━━━━━ Reading passage ━━━━━
It is the Bank's policy to obtain a title insurance policy insuring
that the Bank has a valid first lien on the mortgaged real estate and that
the property is free of encumbrances. Borrowers are also to obtain paid
hazard insurance policies prior to closing and, when the property is in a
flood plain as designated by the Department of Housing and Urban
Development, paid flood insurance policies. It is the Bank's policy to
require flood insurance for the full insurable value of the improvements
for any such loan located in a designated flood hazard area. In certain
coastal areas, however, there are limits on the amount of insurance
available. Substantially all borrowers are also required to advance funds
on a monthly basis, together with each payment of principal and interest,
to a mortgage escrow account from which the Bank makes
disbursements for items such as real estate taxes, hazard insurance
premiums and private mortgage insurance premiums. See "Lending
Activities - General" regarding the Bank's recent efforts to ensure
compliance with federal regulations pertaining to flood insurance, Truth-
In-Lending, and the Community Reinvestment Act.
Loan Originations, Sales and Purchases
- ---------------------------------------
It is a policy of the Bank not to originate for its own portfolio
any long term mortgage loans. The Bank instead originates long term
mortgages to be brokered out to various mortgage lenders. The Bank
may sell its commercial real estate and construction loans, generally
retaining a percentage of the loans in its own portfolio. Loan sales
provide additional funds for lending, generate income for the Bank and
generally reduce exposure to interest rate risk. The Bank generally
continues to collect payments on the loans and otherwise to service the
loans sold. The Bank retains a portion of the interest paid by the
borrower on these loans as consideration for its servicing loans sold to
others. At September 30, 1995, the Bank was servicing loan for others
of approximately $7,346,000.
━━━━━
Can you restate the stretch from "Loan Originations, Sales" through "of approximately $7,346,000." in the passage on the Bank's lending policies, changing "portfolio" to "holdings"?
━━━━━ Information shown ━━━━━
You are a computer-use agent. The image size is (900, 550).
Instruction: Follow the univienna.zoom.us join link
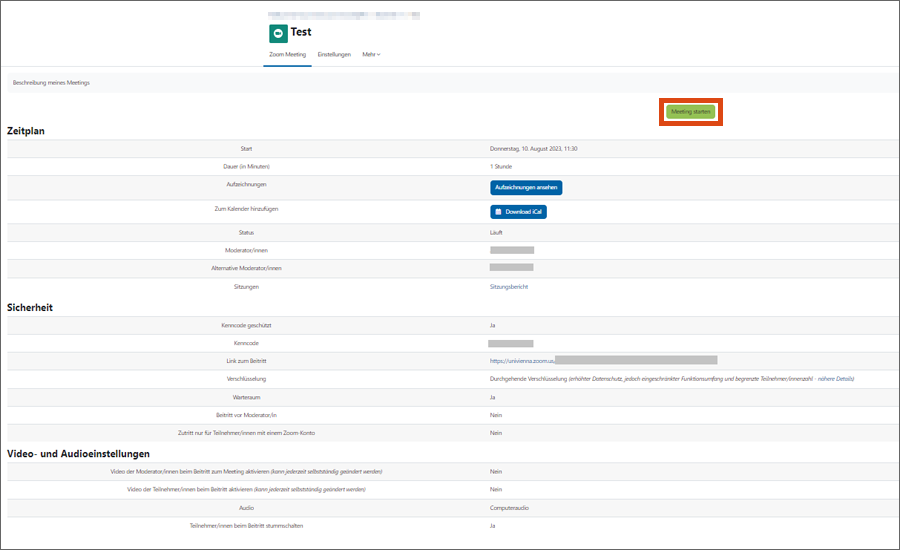(522, 359)
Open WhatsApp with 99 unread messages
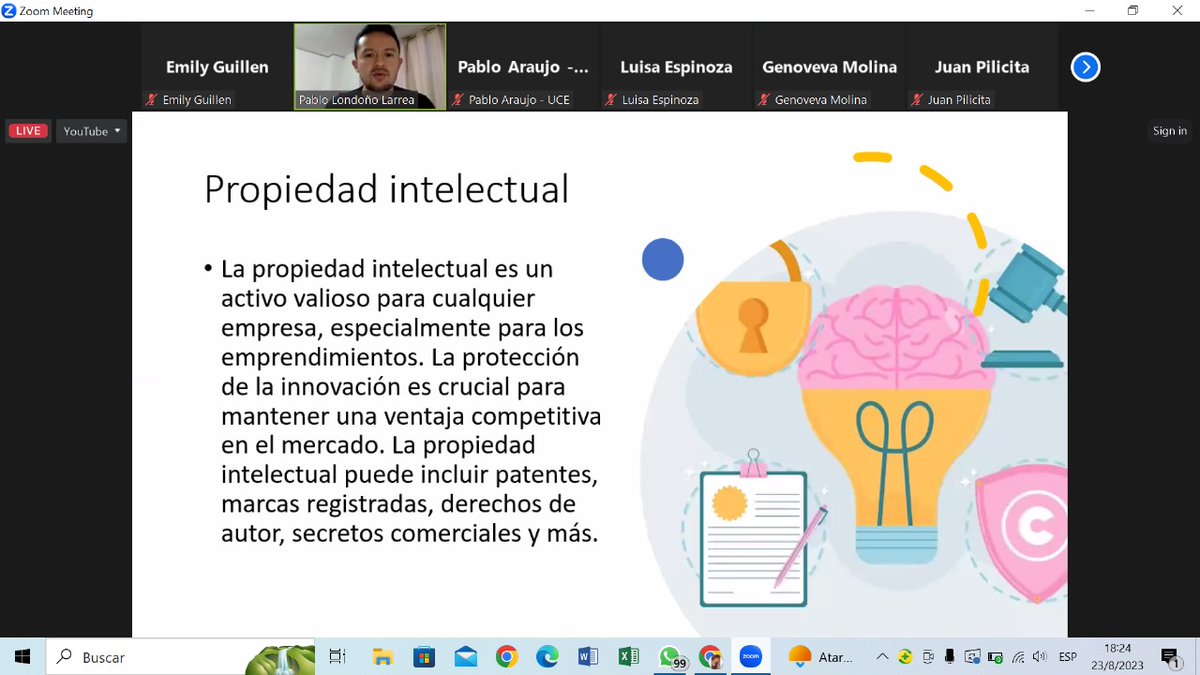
━━━━━
Final result ::
Loan Originations, Sales and Purchases
- ---------------------------------------
It is a policy of the Bank not to originate for its own holdings
any long term mortgage loans. The Bank instead originates long term
mortgages to be brokered out to various mortgage lenders. The Bank
may sell its commercial real estate and construction loans, generally
retaining a percentage of the loans in its own holdings. Loan sales
provide additional funds for lending, generate income for the Bank and
generally reduce exposure to interest rate risk. The Bank generally
continues to collect payments on the loans and otherwise to service the
loans sold. The Bank retains a portion of the interest paid by the
borrower on these loans as consideration for its servicing loans sold to
others. At September 30, 1995, the Bank was servicing loan for others
of approximately $7,346,000.